According to Reuters (citing a repot in Valor Economico, a leading financial newspaper in Brazil), the deal values 99 at $1 billion. Didi already had a minority stake in the startup, having invested $100 million over a year ago.
“Globalisation is a top strategic priority for Didi,” Cheng Wei, founder and CEO of Didi, said in a statement. “With enhanced investments in AI capabilities and smart transportation solutions, we will continue to advance the transformation of global transportation and automotive industries through diversified international operations and partnerships.”
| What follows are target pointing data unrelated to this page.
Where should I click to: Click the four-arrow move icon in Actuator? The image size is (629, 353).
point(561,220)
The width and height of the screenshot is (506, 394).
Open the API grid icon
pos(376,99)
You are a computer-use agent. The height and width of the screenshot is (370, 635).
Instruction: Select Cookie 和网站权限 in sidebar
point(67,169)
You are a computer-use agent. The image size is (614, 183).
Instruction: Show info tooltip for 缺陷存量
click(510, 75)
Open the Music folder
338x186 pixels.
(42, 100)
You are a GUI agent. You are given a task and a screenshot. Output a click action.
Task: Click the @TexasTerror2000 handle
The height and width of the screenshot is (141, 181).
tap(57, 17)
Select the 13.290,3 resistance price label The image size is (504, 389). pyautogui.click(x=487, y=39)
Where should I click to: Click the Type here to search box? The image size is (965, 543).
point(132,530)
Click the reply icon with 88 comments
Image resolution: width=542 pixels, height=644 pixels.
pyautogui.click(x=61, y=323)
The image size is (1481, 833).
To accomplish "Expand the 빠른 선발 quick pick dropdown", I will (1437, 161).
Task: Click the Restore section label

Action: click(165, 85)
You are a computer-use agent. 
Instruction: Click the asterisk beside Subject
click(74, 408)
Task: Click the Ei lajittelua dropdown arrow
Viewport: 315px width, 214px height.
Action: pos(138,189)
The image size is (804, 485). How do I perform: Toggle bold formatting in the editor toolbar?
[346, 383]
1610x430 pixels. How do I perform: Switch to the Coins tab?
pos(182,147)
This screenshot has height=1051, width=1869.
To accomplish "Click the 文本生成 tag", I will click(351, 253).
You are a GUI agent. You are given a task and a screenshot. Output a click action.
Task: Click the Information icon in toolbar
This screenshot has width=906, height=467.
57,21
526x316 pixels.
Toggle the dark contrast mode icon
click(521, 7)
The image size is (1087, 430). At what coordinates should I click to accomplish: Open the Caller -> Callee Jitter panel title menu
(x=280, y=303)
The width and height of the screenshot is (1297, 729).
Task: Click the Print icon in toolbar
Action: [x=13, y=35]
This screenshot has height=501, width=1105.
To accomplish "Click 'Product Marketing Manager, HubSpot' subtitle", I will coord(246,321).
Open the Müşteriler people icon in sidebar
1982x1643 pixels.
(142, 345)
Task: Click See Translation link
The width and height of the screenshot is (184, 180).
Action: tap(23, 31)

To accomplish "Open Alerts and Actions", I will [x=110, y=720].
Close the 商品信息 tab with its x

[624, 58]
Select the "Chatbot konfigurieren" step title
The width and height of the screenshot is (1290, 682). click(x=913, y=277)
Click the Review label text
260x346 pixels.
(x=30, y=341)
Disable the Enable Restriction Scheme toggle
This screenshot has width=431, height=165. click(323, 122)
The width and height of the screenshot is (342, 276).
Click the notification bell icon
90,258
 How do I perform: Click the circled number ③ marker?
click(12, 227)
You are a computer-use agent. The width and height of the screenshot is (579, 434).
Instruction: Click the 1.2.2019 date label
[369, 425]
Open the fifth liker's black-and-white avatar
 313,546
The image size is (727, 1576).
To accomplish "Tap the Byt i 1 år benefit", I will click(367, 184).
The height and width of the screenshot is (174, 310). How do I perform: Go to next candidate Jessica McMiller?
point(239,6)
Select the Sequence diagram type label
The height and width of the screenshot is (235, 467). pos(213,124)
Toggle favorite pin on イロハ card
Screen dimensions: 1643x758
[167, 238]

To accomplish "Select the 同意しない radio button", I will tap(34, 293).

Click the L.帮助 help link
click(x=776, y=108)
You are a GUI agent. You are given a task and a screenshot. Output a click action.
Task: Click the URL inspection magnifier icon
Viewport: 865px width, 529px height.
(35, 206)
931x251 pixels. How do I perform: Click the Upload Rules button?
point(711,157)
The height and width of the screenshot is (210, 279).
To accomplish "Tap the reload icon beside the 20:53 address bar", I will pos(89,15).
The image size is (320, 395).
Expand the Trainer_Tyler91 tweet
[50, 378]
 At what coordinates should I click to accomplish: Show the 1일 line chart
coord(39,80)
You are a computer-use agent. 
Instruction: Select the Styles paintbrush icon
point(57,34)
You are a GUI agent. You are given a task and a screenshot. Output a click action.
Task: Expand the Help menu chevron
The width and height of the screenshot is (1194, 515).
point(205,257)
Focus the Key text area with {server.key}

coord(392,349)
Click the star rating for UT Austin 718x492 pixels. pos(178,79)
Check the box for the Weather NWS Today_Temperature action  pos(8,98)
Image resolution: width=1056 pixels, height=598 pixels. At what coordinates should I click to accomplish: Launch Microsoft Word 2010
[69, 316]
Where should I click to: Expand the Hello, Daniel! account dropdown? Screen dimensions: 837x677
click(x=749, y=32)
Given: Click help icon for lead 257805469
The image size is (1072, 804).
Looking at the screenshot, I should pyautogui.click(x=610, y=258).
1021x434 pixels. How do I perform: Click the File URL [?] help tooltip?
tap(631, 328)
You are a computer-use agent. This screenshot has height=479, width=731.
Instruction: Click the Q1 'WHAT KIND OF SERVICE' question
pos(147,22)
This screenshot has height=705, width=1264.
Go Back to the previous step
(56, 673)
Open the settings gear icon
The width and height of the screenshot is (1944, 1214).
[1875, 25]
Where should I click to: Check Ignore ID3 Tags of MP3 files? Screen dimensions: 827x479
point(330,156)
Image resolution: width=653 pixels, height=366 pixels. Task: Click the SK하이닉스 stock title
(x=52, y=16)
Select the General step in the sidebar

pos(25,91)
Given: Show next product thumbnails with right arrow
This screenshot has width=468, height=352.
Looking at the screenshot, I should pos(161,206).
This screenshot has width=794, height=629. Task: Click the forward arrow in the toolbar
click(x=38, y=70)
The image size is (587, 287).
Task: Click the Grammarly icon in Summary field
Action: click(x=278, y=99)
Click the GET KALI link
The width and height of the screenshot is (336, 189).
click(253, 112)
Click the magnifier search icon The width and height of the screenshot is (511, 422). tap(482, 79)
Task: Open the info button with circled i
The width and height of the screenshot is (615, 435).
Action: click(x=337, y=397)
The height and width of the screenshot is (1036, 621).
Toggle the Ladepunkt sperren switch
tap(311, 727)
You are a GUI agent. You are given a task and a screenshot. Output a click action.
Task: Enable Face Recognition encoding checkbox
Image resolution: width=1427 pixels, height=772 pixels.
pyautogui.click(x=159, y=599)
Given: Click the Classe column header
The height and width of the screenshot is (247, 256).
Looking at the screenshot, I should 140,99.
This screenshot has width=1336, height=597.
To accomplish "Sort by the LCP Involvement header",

The news follows the announcement that Didi plans to expand into Mexico in 2018, intensifying its global rivalry with Uber. Softbank recently succeeded in its bid to acquire a large chunk of Uber at the discounted valuation of $48 billion, which most likely positions Didi (estimated value $56 billion) as the world’s most valuable startup.
Didi has had a very interesting couple years, to say the least. The company first crossed many peoples’ radars when Apple announced it had invested an eye-popping $1 billion in the ride-hail service. At the time, Didi was locked in an intense competition with Uber for China’s rapidly growing ride-hail market.
Eventually, the battle grew too costly for Uber, which was reportedly spending $1 billion a year in China. In August 2016, then-Uber CEO Travis Kalanick announced his plan to sell his Chinese business to Uber for a 17.7 percent stake in Didi and a seat on the company’s board. In exchange, Didi invested $1 billion in Uber.
Didi has also invested in many of Uber’s rivals, including Lyft, India’s Ola, Singapore-headquartered Grab, Estonia’s Taxify, and Careem in the Middle East. Now, with its purchasing of a controlling stake in 99, it has moved into a new, more intensive game: mergers and acquisitions.